Oggi come oggi i disturbi alimentari sono diffusi soprattutto tra gli adolescenti, in maniera dilagante.
Vorrei porre l’attenzione su uno di questi in particolare, l’anoressia. Un male che all’inizio risulta essere quasi invisibile, ma che si insinua piano piano e spesso senza consapevolezza: uno specchio che ci fa apparire sempre troppo grassi, anche quando ormai le nostre energie ci stanno abbandonando e i nostri organi stanno cedendo, come una spirale che risucchia tutto ciò che incontra nel suo cammino.

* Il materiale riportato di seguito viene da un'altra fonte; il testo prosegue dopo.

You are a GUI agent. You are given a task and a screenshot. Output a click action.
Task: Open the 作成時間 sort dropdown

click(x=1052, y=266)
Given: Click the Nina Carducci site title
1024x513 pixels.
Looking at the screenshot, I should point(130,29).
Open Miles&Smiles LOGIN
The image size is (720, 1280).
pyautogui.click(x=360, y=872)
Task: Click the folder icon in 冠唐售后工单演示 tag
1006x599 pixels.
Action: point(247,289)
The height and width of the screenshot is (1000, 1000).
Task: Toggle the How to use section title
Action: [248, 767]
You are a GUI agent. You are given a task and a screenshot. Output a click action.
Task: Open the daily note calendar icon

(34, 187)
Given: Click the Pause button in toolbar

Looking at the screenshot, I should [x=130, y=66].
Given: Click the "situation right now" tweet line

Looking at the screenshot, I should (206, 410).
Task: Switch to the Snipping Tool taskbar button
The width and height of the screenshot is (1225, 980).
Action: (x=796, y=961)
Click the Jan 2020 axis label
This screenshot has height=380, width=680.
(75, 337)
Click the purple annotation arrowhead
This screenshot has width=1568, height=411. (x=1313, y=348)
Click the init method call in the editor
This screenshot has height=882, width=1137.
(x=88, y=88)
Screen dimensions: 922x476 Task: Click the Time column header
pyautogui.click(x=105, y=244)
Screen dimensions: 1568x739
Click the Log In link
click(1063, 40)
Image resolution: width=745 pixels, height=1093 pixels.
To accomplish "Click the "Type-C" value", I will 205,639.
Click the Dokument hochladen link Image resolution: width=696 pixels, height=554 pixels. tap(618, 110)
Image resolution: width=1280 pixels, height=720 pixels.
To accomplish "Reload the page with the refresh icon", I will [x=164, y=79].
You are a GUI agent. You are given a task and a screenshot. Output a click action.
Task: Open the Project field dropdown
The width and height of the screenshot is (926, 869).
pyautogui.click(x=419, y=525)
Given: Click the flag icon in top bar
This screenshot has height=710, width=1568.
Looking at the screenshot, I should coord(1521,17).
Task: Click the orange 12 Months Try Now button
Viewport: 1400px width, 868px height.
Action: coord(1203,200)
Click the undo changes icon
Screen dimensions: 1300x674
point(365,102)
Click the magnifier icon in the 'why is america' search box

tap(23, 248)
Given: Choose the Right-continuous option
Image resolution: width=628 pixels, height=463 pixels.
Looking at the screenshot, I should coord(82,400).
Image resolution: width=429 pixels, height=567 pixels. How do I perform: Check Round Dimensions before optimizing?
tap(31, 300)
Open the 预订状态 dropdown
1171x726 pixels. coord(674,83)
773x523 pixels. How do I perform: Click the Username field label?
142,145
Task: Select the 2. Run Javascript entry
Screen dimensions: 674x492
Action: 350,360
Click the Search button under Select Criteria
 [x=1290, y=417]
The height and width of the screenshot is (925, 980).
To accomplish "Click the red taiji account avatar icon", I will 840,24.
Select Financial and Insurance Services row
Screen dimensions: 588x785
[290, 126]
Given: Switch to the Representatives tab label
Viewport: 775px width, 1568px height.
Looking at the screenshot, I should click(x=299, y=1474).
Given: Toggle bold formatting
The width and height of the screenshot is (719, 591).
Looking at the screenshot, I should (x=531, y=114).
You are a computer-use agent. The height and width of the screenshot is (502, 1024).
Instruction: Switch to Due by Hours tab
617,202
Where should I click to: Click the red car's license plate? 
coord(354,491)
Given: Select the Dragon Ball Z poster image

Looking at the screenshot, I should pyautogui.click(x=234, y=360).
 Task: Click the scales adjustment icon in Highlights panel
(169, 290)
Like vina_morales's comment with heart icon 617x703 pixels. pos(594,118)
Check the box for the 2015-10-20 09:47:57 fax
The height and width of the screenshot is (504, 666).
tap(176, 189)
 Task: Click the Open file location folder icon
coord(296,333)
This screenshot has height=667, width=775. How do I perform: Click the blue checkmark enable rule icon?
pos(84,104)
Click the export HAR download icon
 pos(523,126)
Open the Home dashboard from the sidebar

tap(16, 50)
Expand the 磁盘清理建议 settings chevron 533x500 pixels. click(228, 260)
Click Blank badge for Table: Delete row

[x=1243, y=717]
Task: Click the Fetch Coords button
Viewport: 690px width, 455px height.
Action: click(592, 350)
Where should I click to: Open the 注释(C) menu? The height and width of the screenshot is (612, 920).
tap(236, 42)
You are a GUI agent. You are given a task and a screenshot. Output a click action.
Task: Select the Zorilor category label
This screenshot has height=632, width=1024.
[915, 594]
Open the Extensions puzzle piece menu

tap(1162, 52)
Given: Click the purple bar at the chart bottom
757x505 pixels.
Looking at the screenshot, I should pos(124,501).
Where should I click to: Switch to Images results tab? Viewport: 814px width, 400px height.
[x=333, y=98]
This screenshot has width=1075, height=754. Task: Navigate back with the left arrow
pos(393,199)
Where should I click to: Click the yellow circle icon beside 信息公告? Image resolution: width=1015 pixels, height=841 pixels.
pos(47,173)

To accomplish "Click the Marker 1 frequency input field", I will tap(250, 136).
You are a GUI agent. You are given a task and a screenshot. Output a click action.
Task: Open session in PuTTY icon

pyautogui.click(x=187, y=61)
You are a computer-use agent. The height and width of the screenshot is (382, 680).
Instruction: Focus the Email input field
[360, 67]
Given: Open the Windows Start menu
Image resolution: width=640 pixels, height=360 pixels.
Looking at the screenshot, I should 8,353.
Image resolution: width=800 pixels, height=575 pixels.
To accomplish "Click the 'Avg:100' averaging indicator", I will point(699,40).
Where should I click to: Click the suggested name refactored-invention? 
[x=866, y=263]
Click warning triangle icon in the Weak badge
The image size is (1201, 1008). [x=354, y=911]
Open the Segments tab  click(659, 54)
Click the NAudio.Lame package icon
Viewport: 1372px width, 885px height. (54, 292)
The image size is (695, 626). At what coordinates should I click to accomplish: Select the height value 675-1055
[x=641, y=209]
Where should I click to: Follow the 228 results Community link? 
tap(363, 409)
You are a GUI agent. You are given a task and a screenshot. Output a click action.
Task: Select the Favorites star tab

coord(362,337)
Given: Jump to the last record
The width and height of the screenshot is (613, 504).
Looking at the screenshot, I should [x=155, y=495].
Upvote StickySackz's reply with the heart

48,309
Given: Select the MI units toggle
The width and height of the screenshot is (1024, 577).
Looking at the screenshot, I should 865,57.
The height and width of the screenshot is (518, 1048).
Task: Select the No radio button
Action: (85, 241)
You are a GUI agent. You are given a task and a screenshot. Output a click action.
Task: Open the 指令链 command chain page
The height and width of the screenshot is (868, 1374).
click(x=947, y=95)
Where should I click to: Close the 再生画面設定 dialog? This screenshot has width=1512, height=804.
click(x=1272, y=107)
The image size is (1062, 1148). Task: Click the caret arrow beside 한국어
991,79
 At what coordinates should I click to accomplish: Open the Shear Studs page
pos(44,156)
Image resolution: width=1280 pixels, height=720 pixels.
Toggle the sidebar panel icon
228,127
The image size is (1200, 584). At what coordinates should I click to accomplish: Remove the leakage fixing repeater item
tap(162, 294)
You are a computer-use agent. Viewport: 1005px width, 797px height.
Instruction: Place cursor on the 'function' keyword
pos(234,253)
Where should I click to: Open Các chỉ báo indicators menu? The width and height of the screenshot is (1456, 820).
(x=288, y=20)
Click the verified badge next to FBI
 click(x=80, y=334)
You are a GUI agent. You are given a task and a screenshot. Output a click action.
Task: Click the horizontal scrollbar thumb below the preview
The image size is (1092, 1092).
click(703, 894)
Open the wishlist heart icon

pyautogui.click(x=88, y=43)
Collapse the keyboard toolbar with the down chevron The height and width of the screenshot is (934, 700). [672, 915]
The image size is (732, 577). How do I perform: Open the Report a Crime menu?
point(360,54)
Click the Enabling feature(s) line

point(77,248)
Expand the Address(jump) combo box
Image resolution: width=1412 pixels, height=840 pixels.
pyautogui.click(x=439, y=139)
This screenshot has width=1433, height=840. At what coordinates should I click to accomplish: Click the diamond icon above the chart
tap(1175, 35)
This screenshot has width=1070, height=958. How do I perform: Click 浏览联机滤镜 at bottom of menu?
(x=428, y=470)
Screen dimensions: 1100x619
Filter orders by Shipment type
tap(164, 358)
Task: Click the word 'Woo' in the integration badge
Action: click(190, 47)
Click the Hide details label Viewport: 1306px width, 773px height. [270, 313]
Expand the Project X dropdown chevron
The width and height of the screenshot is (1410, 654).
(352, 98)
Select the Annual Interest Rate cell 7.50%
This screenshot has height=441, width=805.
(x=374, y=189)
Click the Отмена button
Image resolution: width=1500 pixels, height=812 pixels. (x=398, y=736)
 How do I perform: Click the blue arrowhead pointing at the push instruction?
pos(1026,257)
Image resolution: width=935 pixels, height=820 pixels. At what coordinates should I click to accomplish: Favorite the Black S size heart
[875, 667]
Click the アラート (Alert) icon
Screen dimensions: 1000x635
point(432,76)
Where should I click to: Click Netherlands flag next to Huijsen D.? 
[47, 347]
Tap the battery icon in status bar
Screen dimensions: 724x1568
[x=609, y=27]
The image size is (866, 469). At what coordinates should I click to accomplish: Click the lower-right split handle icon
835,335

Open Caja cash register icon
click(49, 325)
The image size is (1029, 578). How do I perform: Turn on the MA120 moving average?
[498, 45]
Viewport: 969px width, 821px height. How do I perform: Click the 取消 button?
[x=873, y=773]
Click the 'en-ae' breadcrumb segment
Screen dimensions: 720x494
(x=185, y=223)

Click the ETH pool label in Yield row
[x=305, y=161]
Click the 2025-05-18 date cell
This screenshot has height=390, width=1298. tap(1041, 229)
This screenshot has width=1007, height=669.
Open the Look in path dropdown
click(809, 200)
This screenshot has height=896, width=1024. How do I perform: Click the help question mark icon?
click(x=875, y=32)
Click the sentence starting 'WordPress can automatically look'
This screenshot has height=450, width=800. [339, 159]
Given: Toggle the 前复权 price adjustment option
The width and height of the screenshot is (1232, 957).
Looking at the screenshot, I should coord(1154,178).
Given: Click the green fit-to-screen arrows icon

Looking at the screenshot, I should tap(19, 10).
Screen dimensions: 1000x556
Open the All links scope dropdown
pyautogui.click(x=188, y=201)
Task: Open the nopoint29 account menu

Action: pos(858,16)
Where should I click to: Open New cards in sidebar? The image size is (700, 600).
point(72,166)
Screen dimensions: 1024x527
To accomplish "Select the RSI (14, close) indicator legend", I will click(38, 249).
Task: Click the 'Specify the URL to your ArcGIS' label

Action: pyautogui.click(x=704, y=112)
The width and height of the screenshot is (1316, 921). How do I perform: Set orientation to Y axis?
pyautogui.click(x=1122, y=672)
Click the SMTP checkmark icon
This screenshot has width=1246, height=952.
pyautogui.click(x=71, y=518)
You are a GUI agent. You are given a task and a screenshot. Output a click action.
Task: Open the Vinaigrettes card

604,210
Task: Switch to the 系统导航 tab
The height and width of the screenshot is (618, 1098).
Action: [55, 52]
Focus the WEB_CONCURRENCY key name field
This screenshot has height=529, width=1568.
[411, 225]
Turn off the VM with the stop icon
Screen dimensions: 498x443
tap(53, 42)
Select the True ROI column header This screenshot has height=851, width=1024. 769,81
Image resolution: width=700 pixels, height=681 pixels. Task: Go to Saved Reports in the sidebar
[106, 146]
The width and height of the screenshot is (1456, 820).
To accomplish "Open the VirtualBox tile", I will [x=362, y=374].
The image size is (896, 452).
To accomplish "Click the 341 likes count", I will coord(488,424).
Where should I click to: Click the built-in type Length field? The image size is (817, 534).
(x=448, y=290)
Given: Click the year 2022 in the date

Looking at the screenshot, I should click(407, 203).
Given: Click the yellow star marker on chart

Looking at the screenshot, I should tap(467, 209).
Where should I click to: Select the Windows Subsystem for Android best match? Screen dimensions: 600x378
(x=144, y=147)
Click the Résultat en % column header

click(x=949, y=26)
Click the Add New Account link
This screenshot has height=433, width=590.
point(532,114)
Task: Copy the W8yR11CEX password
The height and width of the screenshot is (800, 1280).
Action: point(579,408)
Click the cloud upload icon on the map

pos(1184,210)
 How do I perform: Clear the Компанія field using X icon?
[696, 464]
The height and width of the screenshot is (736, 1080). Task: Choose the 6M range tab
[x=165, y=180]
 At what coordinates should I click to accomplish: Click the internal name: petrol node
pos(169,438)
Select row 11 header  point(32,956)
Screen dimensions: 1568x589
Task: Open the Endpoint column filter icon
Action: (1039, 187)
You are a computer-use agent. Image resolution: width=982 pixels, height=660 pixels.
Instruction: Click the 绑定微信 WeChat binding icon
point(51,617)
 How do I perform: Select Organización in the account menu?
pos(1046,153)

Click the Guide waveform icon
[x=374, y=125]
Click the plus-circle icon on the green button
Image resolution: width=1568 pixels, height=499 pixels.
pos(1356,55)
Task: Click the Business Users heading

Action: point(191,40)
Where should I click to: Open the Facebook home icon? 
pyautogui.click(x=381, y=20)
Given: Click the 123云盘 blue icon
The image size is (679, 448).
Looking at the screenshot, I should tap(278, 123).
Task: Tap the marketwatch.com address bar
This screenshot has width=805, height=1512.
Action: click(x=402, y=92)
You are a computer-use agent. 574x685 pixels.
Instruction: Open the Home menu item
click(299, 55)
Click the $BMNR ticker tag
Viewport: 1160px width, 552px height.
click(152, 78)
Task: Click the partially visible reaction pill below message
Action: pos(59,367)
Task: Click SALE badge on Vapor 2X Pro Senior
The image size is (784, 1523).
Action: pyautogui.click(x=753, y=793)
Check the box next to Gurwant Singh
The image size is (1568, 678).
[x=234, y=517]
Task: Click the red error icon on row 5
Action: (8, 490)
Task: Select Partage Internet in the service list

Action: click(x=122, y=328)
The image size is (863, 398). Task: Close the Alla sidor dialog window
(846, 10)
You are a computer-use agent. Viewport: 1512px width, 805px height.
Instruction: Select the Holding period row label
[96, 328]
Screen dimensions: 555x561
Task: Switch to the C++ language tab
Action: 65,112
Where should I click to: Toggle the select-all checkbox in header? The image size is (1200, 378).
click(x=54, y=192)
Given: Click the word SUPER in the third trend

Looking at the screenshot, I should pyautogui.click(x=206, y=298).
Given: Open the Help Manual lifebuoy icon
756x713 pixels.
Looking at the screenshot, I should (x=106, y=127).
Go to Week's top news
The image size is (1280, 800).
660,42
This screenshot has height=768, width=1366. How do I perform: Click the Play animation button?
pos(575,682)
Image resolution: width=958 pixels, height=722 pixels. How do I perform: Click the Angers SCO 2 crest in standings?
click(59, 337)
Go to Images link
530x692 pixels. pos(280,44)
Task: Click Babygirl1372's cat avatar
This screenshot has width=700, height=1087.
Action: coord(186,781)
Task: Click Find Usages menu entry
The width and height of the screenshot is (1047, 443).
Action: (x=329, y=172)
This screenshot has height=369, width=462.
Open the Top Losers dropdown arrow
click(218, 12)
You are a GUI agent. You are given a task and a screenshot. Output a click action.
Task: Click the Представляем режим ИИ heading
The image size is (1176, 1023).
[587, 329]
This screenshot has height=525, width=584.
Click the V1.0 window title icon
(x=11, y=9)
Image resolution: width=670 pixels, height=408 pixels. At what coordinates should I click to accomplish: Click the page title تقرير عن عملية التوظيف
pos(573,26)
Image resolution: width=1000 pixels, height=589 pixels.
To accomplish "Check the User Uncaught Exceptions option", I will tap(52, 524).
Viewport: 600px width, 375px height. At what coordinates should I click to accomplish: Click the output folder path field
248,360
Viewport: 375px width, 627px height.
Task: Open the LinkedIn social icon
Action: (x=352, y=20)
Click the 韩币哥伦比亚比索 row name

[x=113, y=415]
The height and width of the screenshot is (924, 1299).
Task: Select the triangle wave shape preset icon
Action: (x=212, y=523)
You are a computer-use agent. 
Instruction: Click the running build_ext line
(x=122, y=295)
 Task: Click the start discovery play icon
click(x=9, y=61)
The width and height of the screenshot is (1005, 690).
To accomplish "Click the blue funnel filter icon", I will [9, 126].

Si tratta di una forma di disagio molto grande, nata a volte dalla troppa importanza data al giudizio degli altri, quando un commento diventa come un tarlo nell’orecchio da cui diventa impossibile rifuggire, a niente spesso valgono le parole di conforto delle persone che ci sono vicine, perché vediamo solo un’immagine: quella di noi stessi che “non va bene” e che pensiamo debba cambiare a tutti i costi, anche rinunciando a tutto ciò che ci serve per vivere.
Le motivazioni che portano a comportamenti autolesivi sono anche molte altre: figli “modello” le cui aspettative della famiglia li portano a non riuscire a reggere il peso di apparire in un certo modo, o figli di “famiglie” socialmente disfunzionali che non prestano attenzione a quello che il ragazzo sta vivendo.
Capire cosa si cela dietro il problema vissuto dalla persona interessata è fondamentale perché lei intraprenda un percorso di cura, non solo farmacologico bensì anche psicologico, per lavorare sugli aspetti più fragili di sè e capire che con il giusto percorso di aiuto e con la consapevolezza, che spesso è proprio quello che manca, (riconoscere i sintomi è importante) la malattia si può vincere.
Spesso si tratta di problema che viene sottovalutato e non riconosciuto, l’anoressia è infatti classificata tra le malattie mentali e come tale è vittima di pregiudizi: fa paura combattere una guerra contro qualcosa che per molti è sconosciuto e che spesso richiede tempi molti lunghi per le terapie.
All’interno del contesto sociale si parla di “anoressici” spesso senza sapere di tutta la sofferenza esistente dietro questo disturbo. Per molti invece sarebbe un passo avanti parlare di chi ha questi problemi come di tanti esseri umani che stanno attraversando un momento di enorme fragilità.
Tutto questo viene affrontato in una società che richiede “sempre di più” per quanto riguarda le apparenze; un mondo con il quale tutti non riescono subito ad entrare in sintonia, pensando erroneamente di essere “sbagliati” e attribuendo una colpa a se stessi che in realtà è inesistente.
Il senso di smarrimento provato la malattia attraverso le cure può essere superato, cominciando un percorso per conoscere se stessi, la nostra identità e convincersi che per poter cambiare se qualcosa non ci piace non è necessario “farsi del male” bensì esistono modi diversi che ci permettono di vivere più serenamente.
Il percorso di cura serve per capire che non esiste un capro espiatorio a cui attribuire la causa di ciò che stiamo vivendo, ma esiste solo la possibilità di andare avanti ritrovando la via di uscita che in quel momento abbiamo perso, mettendoci in gioco e lottando.
L’importante è non tacere se a scuola vediamo un compagno o una compagna che non sta molto bene, ma cercare di aiutarlo o aiutarla prima di tutto rivolgendosi a un adulto che può fare da supporto.
«Mi piacerebbe essere trattata con delicatezza, ma è difficile che la gente lo percepisca, mi sono sempre sentita un po’ lontana e diversa. Forse sono troppo sensibile. Ma sto comunque lottando per guarire. Ce la sto mettendo tutta».